> **Records shown**:
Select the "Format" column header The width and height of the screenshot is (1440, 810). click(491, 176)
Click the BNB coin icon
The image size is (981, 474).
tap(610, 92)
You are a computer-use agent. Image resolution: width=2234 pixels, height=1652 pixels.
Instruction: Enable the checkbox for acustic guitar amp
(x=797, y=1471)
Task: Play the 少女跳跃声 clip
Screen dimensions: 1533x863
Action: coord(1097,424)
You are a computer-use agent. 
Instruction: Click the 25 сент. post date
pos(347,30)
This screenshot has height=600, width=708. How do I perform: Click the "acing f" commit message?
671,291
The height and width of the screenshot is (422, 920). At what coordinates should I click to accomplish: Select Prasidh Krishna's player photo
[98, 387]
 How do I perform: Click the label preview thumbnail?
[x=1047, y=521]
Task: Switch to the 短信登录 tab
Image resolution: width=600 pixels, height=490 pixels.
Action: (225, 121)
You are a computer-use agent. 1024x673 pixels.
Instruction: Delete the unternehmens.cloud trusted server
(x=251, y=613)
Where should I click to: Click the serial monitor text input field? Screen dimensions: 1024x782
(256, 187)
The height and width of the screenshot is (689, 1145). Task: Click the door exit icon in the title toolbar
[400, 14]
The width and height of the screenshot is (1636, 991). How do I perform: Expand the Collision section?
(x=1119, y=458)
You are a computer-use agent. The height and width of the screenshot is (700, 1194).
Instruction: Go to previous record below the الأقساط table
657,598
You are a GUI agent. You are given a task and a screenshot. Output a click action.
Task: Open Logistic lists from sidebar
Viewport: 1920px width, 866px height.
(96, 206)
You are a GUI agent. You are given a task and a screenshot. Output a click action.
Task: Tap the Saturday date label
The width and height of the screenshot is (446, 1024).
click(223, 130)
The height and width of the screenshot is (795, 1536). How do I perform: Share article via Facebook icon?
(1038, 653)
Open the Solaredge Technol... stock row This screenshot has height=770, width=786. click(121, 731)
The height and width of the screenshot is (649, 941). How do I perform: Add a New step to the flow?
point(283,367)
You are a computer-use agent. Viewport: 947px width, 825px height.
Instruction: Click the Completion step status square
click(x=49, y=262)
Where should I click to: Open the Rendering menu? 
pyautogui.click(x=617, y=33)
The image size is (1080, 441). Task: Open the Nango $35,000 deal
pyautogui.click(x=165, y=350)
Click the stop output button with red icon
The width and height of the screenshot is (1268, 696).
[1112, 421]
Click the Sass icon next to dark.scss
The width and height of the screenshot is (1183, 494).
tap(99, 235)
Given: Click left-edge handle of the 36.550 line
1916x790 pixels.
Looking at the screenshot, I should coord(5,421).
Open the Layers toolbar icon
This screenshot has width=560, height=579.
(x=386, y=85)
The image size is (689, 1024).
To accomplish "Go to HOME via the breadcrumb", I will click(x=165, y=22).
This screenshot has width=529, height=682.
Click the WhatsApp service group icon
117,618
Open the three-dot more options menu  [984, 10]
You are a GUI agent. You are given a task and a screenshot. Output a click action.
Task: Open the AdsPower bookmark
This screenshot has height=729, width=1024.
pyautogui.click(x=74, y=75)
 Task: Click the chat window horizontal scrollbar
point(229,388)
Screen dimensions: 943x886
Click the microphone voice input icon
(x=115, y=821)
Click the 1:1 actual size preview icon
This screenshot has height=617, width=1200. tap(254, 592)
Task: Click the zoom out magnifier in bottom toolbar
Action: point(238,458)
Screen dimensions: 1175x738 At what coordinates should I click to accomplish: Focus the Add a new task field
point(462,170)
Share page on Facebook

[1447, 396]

> **Aim of the exercise**:
Beginning with the line that has "The image size is (689, 1024)." and ending with the line that has "Task: Open the AdsPower bookmark", set down the lines above exactly and include no others.

> **Expected answer**:
The image size is (689, 1024).
To accomplish "Go to HOME via the breadcrumb", I will click(x=165, y=22).
This screenshot has width=529, height=682.
Click the WhatsApp service group icon
117,618
Open the three-dot more options menu  [984, 10]
You are a GUI agent. You are given a task and a screenshot. Output a click action.
Task: Open the AdsPower bookmark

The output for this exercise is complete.